# Popularity Contest!



## NastyN44 (Jan 18, 2005)

Who do you guys think are the top five stars on the team in order? Keep in mind Im talking about popularity wise not skill.


----------



## SMDre (Jan 28, 2005)

1. Dirk

2. Fin - has been a Mav too long to be dropped any lower

3. Howard

4. Daniels- most had forgotten about him, but his recent success has most talking

5. Any one besides Shawn Bradley


----------



## The Future7 (Feb 24, 2005)

1. Dirk-all-star
2. Fin - was an all-star
3. Howard-making a name for himself
4. Terry
5. Stackhouse-used to be a star.

I would put Daniels where Terry is but more NBA fans know who Terry is.


----------



## Gambino (Feb 11, 2004)

1. Dirk
2. Fin
3. Damp
4. Terry
5. Howard

Dirk and Finley are all stars so thats all that needs to be said. Dampier is a big man that is getting better each year now and is performing well. Also he plays a position that is needed by many teams and that position sets itself apart.

Everybody already knows Terry. I had a hard time putting either Stack or Howard.
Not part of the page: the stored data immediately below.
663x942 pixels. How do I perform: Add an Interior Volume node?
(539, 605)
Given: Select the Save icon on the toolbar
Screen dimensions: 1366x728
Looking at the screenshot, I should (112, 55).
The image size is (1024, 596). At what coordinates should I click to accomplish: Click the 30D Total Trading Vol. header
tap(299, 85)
Because both are underrated with this team but Howard moreso.


----------



## Mavs41 (Feb 22, 2005)

1. Dirk
2. Howard
3. Finley
4. Damp
5. Terry

I don't know why people put Finley number 2 when he's always the scapegoat. I think Josh Howard has already passed him because of all the things he does. Plus Finley is always the first to be blamed when the team isn't playing well.


----------



## SMDre (Jan 28, 2005)

Mavs41 said:


> I don't know why people put Finley number 2 when he's always the scapegoat. I think Josh Howard has already passed him because of all the things he does. Plus Finley is always the first to be blamed when the team isn't playing well.


That has been recently. It’s the respect factor, Fin has been there through it all and before Dirk and Nash, he was the Mavs, playing everyday, and never complaining.


----------



## DHarris34Phan (Oct 28, 2004)

*1) DIRK
2) FINLEY
3) VAN HORN
4) TERRY
5) DAMPIER*


----------



## Dre (Jun 20, 2003)

SMDre said:


> 1. Dirk
> 
> 2. Fin - has been a Mav too long to be dropped any lower
> 
> ...


 I agree with this, except I'd put Jason Terry at 5. 

And Bradley is a fan favorite on entertainment value alone.


----------



## aussiewill (Jan 20, 2005)

My favourites are:
1- Marquis
2- Dirk
3- Fin
4- Damp
5- Jet


----------



## SMDre (Jan 28, 2005)

_Dre_ said:


> And Bradley is a fan favorite on entertainment value alone.


Not from where I'm Standing. :biggrin:


----------



## NastyN44 (Jan 18, 2005)

I dont know if you guys understood the question completey. I was talking about star status in the whole nation and nba not just in dallas or just who you like the most.


----------



## Tersk (Apr 9, 2004)

1. Dirk Nowitkzi
2. Michael Finley
3. Jerry Stackhouse
4. Jason Terry
5. Shawn Bradley


----------



## Tristan (Jan 13, 2003)

1 Dirk (all star)
2 Fin (two time all star)
3 KVH (been send to so many teams)
4 Howard (soon to be all defensive team)
5 JET/Damp (Jet use to be the franchise of the Atlanta hawks and damp..err...had a lot of rebounds last year?


----------



## Tristan (Jan 13, 2003)

most of us are forgetting stack..eh..:-/


----------



## mavsman (Jun 11, 2003)

1. Dirk
2. JET Terry
3. Josh Howard
4. Marquis
5. Damp


----------



## The Future7 (Feb 24, 2005)

NastyN44 said:


> I dont know if you guys understood the question completey. I was talking about star status in the whole nation and nba not just in dallas or just who you like the most.


Since you put it that way:
1. Dirk Nowitkzi
2. Michael Finley
3. Jerry Stackhouse
4. Jason Terry
5. Keith Van Horn


----------